According to the technical documentation, when there is a resistor with a resistance R between the OFS input and the “Ground”, the output voltage of the regulator goes up by V=(R*100mkA)/10.
The PCB of the GeForce FX 5950 Ultra carries an R554 resistor with zero resistance, through which the OFS input of the regulator is grounded. To increase the GPU voltage, I soldered up a variable resistor with a resistance of 22kOhm (through wires, for convenience) instead of the zero one.
I increased its resistance thus raising the GPU voltage. I preferred to stop at 10kOhm, which resulted in an increase of 0.1V for the Vcore in all operational modes. In other words, it was 1.2V at startup, 1.3V in 2D and 1.7V in 3D.

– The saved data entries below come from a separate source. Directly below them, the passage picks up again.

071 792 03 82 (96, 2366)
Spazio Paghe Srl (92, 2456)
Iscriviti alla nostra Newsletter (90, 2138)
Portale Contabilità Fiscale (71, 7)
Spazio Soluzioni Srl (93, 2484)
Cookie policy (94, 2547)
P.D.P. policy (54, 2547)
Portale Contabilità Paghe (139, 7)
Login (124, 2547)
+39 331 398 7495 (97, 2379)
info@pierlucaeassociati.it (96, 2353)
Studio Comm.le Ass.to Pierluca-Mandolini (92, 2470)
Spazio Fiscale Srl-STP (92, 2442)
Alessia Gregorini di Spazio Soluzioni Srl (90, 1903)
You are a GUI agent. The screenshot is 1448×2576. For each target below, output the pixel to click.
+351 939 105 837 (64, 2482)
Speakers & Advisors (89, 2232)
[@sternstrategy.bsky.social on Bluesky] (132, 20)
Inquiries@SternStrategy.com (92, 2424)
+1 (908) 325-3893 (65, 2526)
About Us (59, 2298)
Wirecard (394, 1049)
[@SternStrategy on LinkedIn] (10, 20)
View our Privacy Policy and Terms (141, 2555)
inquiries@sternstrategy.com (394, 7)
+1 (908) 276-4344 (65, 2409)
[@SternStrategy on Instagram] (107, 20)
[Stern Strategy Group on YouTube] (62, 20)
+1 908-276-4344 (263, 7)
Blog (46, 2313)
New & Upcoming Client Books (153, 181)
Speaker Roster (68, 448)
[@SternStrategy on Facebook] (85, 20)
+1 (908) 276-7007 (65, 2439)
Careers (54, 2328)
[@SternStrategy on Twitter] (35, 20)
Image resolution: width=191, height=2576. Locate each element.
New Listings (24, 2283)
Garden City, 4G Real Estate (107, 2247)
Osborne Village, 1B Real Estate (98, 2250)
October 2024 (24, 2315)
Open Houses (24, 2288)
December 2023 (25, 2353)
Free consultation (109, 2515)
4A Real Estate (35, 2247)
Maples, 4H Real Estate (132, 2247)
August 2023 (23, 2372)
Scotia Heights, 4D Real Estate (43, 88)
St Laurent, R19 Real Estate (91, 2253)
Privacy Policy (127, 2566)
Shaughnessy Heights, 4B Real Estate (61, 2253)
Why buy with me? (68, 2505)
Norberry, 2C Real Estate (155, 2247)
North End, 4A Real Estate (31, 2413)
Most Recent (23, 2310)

Vmem modding was somewhat more complicated. An impulse regulator on the HIP6012CB chip from Intersil supplies power to the internal circuitry (VDD) of the graphics memory chips. The chip is connected in the following manner:
The output voltage of the regulator is defined by the resistances of R2 and R3 resistors according to the formula: V=1.27*(1+R3/R2). To boost the regulator’s output voltage, we can reduce the resistance of R2 resistor by soldering up another resistor in parallel to it.
I used a 5.6kOhm resistor, soldering it through thin wires for convenience:
This modification helped me to increase the voltage of the memory chips internal circuitry from 3.2V to 3.44V.